Otherwise, there’s a whole bunch of special handling for devices that need the extra coddling. Three- and four-finger taps should now work on devices where the system always eats the inputs, like Xiaomi tablets. The presence of a stylus now requires proof of actually using it, since some devices lie about it and would leave you with touch drawing disabled because Drawpile thought you had a stylus at hand. Stylus buttons on some external tablets should now work properly, rather than requiring you to press the button and simultaneously put the stylus down. On Xiaomi devices, garbage stylus inputs that would make lines jaggy are ignored now, stylus buttons act as mouse buttons instead of page up/down keys and the pressure curve is set in a way where you don’t need screen-shattering force to reach 100%. On OnePlus devices, the stylus button now acts as a middle click by default. On Wacom MovinkPads, the third stylus button gets treated as mouse button 6, which toggles the eraser by default. You can toggle some of these workarounds in the preferences, should they somehow interfere or you have a device that needs the same workarounds but isn’t already detected automatically.

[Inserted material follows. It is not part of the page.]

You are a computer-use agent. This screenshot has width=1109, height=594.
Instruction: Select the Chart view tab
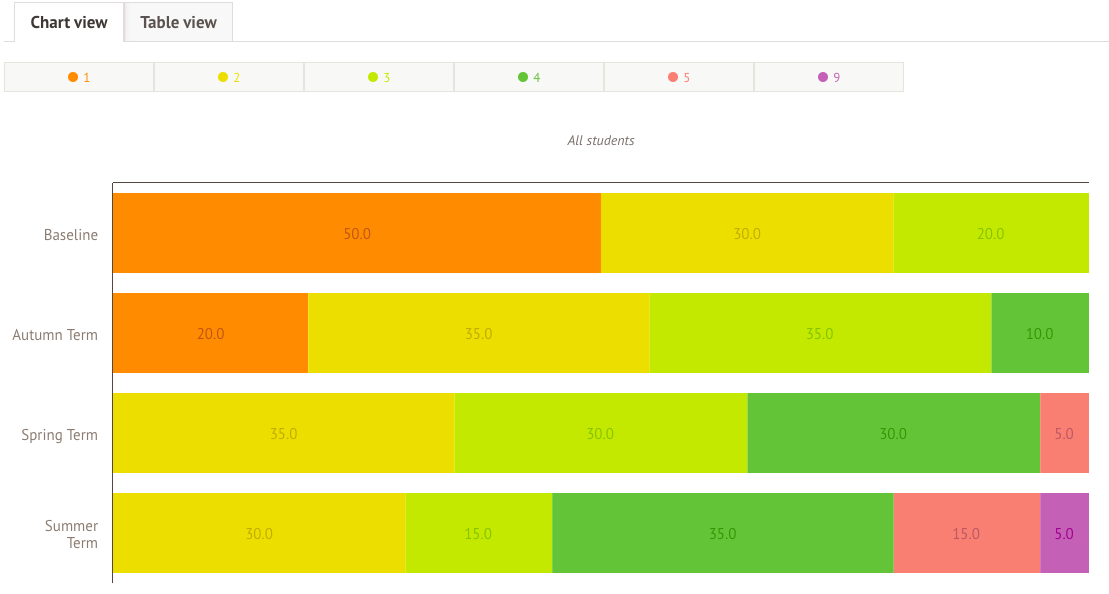[69, 22]
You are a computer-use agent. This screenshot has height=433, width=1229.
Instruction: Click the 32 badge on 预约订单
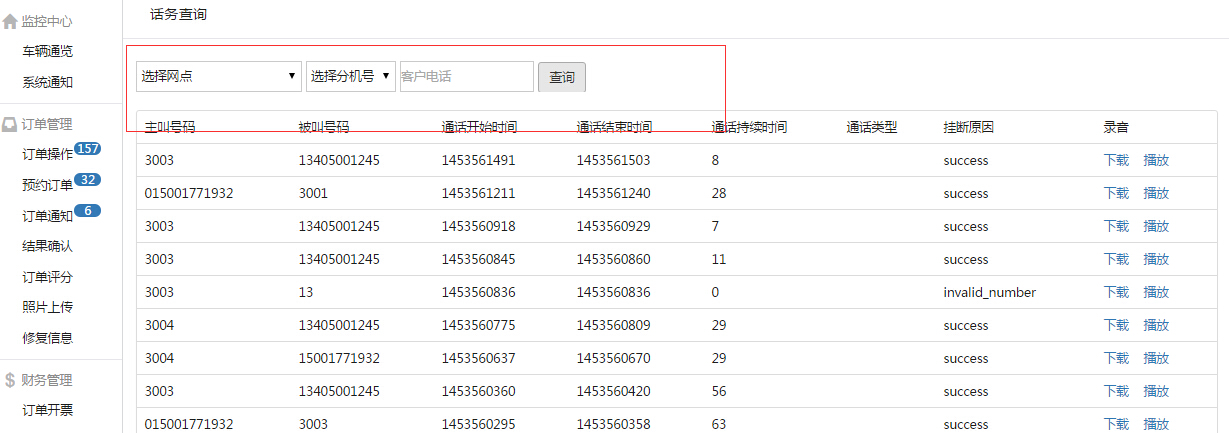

Velocity-Adjusted Stabilizer

The stabilizer now gets reduced in intensity for faster strokes. This makes it so that the stroke doesn’t hang behind the cursor by a huge margin, instead following it in a reasonable distance. This should make it so that you have to fiddle with the stabilization slider significantly less.

You can change how the adjustment works via the input settings available in the menu next to the stabilizer slider or through Edit → Input Settings.

Action Canvas Shortcuts

You can now assign any action you could assign to a keyboard shortcut to canvas shortcuts as well. This lets you assign them to mouse/stylus buttons, the mouse wheel etc.

The most common actions are pre-defined, like toggling the eraser, undo, redo or hiding docks. Everything else is available to pick through the “trigger action” option. This lets you assign just about anything, like switching tools, toggling mirroring or what ever else you want.

These settings are under Edit → Preferences → Shortcuts under the “Canvas” heading.

Canvas shortcuts for triggering actions

Even More

If that’s not enough, there’s also plenty of smaller stuff:

  • There’s now a rotation tool, analogous to the pan and zoom tools.
  • Most numeric input fields can now be dragged over to adjust the value, making them easier to use with just a stylus.
  • Curves in e.g. the brush editor now have numeric input fields to let set their points to precise values.
  • You can now set the brush cursor to be totally blank, showing only the outline.
  • File names now have a more sensible default that includes a date and session name if possible, rather than just the rather useless “Untitled”.
  • The extents of rectangle selections are now shown in the status bar at the bottom.
  • Custom color schemes no longer need to override existing ones, you can just drop new ones into the directory and they become selectable.
  • Right-clicking with the freehand brush tool now draws with the background color (unless otherwise assigned.)
  • The Alt key is no longer captured by the menu bar and you can customize shortcuts like Alt+F to open its menus, which were previously not configurable.

And that’s only the notable features, there’s also been numerous bugfixes and performance improvements along the way.